Even more interesting are analysts predictions for iPad sales in 2010. Remember, these are high paid analysts, whose insights are taken into account by top investment banks in the worlds (figures are in millions):
- David Bailey, Goldman Sachs 6.2
- Kathryn Huberty, Morgan Stanley 6.0
- Shaw Wu, Kauffman Bros. 5.0
- Mike Abramsky, RBC Capital Markets 5.0
- Ben Reitzes, Barclays Capital 2.9
- Chris Whitmore, Deutsche Bank 2.0
- Scott Craig, Merrill Lynch 1.2
- Doug Reid, Thomas Weisel 1.1
- Yair Reiner, Oppenheimer 1.1
Analysts data are taken from here. It goes to show how disruptive this Apple’s shiny tablet turned out to be. Apparently, more surprises to come. Apple is about to unveil iPad 2 while there are still no worthy competitors out there for the old iPad.
- Intel is going to produce ARM chips that are going to be effective enough for smartphones;
- Microsoft is going to make their next version of Windows run on Intel’s ARM chips;
- This combination is going to power smartphones in the future.
While this is a good thing overall (more hardware and software for smartphones to choose from), it’s a death sentence for WP7. If an ARM version of Windows 8 runs on Intel chip based smartphones, nobody will need the current stack of hardware and software known as Windows Phone 7.
Microsoft still hasn’t revealed sales numbers for their Windows Phone 7 and they probably have a reason not to.
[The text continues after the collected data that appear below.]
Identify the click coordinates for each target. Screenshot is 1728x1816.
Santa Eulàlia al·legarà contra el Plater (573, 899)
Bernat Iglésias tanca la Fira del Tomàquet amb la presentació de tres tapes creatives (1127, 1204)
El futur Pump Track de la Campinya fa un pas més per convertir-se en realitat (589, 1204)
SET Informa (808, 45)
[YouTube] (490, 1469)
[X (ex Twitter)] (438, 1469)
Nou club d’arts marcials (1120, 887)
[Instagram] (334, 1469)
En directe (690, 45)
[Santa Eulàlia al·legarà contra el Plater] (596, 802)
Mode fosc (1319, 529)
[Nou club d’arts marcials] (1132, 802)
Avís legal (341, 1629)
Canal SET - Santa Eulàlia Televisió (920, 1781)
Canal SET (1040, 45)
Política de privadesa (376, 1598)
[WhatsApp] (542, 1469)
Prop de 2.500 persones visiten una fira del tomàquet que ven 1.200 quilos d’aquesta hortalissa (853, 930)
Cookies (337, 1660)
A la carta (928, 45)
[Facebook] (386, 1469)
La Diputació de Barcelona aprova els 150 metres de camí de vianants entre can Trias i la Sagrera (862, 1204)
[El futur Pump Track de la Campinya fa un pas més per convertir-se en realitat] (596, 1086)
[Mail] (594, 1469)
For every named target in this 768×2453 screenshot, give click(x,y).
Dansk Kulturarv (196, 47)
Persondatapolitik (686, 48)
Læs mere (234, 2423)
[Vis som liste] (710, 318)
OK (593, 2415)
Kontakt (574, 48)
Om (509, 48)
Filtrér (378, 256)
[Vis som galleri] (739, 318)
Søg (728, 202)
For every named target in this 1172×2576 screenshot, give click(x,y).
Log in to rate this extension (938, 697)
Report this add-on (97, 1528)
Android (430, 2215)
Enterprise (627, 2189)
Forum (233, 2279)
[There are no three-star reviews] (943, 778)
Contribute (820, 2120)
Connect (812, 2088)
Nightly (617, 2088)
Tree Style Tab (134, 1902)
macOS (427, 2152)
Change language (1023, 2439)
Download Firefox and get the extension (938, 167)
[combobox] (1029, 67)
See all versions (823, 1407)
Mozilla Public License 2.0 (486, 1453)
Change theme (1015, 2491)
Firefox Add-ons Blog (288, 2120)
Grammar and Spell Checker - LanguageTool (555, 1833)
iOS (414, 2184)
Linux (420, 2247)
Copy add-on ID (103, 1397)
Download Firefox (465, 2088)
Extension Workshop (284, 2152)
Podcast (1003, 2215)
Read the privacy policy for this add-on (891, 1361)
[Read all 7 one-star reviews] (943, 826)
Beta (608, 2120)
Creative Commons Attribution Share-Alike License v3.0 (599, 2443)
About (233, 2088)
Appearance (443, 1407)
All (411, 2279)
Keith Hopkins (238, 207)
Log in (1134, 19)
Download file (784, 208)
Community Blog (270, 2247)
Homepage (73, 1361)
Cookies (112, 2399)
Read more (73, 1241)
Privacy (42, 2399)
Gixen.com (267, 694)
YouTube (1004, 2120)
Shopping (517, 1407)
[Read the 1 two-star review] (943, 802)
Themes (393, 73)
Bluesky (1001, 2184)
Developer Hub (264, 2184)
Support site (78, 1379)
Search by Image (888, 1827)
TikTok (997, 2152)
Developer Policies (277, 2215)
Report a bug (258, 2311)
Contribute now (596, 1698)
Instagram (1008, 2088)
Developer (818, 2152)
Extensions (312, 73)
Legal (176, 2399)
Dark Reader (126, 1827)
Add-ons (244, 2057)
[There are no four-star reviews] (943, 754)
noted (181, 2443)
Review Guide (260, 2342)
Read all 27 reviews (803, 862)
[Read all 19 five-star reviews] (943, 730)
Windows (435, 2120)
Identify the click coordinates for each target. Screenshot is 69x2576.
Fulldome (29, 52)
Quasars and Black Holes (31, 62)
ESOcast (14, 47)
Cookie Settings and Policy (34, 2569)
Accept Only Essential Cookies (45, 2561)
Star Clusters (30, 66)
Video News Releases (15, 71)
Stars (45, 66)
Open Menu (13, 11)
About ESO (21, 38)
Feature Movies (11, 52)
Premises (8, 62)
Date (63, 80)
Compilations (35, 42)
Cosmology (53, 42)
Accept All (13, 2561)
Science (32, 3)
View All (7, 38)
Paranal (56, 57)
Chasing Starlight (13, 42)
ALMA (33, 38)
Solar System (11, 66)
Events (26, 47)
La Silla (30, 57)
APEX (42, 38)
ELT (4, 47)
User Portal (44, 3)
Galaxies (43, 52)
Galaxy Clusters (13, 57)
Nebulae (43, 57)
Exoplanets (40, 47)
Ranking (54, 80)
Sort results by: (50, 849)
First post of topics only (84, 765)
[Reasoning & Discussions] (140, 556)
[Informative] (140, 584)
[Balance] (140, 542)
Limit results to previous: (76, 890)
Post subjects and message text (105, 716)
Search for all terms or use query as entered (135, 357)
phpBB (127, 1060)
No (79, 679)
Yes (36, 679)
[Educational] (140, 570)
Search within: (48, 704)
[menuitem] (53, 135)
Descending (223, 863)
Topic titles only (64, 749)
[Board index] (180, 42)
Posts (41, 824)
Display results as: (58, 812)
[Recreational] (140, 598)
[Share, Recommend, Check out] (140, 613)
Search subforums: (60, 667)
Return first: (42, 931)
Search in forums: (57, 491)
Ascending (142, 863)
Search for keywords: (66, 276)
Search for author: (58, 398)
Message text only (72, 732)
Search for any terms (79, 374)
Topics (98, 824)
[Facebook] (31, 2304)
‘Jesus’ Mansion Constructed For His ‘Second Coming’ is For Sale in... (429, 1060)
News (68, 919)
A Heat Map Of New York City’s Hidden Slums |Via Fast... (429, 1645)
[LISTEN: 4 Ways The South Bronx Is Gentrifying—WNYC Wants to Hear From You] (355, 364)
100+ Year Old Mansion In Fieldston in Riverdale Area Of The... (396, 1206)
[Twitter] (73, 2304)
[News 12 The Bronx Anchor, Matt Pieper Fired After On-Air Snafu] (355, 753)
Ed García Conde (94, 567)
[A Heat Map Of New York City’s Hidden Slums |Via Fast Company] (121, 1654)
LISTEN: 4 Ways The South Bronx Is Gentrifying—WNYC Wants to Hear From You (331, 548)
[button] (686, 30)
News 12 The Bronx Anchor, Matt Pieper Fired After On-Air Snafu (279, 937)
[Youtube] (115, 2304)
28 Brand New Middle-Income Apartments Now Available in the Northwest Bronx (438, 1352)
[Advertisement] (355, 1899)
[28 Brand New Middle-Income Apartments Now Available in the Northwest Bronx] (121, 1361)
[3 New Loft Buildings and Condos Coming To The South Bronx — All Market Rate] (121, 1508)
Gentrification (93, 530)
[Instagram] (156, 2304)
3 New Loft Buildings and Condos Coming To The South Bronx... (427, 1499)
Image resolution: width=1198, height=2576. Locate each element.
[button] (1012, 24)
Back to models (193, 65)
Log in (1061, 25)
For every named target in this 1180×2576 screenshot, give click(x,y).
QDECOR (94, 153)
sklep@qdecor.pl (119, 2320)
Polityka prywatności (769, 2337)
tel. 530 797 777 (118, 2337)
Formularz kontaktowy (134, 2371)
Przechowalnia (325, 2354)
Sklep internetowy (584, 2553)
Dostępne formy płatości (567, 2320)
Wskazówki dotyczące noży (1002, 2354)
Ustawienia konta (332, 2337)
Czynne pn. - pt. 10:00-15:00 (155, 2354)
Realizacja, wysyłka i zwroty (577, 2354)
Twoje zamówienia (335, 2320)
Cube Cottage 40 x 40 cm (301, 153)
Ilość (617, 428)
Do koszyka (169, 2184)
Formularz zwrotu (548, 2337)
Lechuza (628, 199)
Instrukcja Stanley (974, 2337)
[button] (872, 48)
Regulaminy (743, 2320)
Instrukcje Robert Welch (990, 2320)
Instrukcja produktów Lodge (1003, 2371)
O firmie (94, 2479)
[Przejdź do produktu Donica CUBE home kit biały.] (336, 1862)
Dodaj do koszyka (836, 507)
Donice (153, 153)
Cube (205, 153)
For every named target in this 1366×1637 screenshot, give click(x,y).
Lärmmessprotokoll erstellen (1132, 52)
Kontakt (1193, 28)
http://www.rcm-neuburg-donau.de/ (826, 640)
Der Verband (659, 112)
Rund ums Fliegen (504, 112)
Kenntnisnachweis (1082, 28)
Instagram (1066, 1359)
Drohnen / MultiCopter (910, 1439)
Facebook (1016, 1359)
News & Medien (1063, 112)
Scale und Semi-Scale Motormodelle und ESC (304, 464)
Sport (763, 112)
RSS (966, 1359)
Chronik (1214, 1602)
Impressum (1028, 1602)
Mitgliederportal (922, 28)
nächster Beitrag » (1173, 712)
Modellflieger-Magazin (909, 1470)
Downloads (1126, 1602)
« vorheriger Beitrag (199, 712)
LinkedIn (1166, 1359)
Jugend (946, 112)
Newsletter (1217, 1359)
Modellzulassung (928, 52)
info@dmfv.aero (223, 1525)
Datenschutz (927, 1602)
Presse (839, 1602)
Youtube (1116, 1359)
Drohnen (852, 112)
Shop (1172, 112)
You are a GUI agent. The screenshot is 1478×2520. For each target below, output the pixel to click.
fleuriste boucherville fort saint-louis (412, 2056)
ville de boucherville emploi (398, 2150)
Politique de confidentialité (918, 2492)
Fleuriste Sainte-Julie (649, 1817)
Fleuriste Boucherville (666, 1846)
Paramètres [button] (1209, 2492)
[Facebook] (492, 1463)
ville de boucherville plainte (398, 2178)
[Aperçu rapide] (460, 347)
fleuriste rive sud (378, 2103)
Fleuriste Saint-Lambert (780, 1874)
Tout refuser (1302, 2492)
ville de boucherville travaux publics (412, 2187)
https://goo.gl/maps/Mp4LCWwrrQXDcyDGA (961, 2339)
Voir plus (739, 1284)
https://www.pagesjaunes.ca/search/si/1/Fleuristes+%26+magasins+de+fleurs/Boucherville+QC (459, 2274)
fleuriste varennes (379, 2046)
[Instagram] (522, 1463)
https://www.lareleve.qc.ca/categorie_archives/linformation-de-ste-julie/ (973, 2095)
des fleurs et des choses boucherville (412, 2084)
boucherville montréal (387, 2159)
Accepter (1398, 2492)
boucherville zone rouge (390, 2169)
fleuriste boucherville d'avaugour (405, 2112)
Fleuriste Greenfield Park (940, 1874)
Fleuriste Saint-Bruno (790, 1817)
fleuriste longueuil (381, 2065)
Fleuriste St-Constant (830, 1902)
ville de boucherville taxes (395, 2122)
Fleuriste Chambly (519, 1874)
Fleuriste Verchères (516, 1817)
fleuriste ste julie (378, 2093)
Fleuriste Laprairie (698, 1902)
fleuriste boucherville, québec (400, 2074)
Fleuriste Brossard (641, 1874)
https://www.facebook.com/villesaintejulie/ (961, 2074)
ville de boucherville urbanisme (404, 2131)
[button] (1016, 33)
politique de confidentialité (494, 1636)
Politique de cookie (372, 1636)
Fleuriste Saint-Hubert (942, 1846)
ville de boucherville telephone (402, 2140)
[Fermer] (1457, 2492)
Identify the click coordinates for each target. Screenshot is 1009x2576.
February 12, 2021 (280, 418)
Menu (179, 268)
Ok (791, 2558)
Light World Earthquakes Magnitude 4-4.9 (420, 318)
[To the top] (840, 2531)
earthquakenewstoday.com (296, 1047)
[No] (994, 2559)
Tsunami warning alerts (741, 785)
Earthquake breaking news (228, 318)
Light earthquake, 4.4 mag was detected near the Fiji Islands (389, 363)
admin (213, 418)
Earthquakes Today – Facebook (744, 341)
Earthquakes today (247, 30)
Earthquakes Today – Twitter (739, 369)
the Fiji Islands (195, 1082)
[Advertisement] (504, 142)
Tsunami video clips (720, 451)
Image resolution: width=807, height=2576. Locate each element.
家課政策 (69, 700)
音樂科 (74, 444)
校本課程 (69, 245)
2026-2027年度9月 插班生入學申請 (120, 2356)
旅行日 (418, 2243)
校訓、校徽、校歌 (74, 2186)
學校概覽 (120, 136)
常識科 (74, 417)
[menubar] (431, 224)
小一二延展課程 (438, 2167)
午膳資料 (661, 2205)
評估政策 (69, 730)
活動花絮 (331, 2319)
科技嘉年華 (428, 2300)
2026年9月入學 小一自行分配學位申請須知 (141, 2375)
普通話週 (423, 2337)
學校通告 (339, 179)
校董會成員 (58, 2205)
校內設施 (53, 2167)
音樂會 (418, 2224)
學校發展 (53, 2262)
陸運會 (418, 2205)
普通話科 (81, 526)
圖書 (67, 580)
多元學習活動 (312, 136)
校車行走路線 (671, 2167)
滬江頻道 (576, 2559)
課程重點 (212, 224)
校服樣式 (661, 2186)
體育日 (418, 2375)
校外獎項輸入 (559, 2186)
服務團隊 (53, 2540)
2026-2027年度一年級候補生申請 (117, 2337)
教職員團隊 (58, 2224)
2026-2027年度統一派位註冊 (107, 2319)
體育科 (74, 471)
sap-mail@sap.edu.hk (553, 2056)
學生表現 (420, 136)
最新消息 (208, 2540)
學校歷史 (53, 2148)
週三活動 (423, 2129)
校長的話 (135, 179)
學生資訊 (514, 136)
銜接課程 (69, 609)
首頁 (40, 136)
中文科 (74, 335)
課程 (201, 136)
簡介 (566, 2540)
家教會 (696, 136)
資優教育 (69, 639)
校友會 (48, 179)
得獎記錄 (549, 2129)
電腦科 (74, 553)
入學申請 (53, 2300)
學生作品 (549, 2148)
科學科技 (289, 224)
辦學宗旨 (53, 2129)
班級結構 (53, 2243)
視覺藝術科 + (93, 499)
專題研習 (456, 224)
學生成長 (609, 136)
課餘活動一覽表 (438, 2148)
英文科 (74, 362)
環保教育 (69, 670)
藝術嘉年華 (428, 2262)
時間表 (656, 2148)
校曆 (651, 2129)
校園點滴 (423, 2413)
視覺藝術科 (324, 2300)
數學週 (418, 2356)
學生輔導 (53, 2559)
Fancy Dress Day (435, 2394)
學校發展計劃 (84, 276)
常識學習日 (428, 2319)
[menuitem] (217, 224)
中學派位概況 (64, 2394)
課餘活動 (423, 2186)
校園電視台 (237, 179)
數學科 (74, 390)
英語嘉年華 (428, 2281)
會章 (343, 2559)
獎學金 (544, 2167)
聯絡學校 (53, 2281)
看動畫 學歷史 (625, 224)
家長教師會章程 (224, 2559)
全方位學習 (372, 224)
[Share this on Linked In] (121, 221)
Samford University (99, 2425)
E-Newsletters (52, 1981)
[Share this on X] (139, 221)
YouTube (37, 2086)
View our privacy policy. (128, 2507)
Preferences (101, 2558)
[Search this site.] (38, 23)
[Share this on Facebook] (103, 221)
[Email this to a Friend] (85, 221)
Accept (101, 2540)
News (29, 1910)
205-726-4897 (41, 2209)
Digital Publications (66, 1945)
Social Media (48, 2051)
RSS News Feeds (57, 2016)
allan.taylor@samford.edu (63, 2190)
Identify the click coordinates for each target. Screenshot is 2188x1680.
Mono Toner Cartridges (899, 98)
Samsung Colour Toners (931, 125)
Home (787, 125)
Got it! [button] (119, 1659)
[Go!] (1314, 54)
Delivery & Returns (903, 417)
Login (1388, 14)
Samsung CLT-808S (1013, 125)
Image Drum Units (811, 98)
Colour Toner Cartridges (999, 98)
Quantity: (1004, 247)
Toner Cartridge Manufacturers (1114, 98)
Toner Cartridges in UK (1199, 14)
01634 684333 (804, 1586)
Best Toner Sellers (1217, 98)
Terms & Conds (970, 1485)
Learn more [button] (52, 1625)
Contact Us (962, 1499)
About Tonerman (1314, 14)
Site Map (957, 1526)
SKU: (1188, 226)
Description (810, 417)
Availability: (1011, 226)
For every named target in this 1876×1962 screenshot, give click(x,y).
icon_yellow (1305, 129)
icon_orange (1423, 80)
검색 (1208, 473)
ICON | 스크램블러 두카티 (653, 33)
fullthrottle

Meanwhile, Steve Ballmer said during CES that Microsoft “is going to continue to invest in WP7 aggressively in the future“.
However, there are several indications that they already lost faith in Windows Phone 7 and are not willing to bid everything on it. One of them is the release of OneNote for iPhone.
Why did they release it at all? Microsoft will never move a finger for a market smaller than say $1b. Obviously, they don’t expect to make any significant money off OneNote for iPhone. But if they port their entire Office suite to iPhone and iPad, that’s a totally different matter. With the number of devices going into hundreds of millions that’s a $1b market.
Here is the problem: if Microsoft kept Office suite exclusively to Windows Phone 7 platform, it would have been a strong advantage of WP7, especially in the eyes of corporate users. Apparently, the Office division in Microsoft won over WP7 group and the exclusivity won’t hold. And WP7 is doomed without all the help it can get from Microsoft.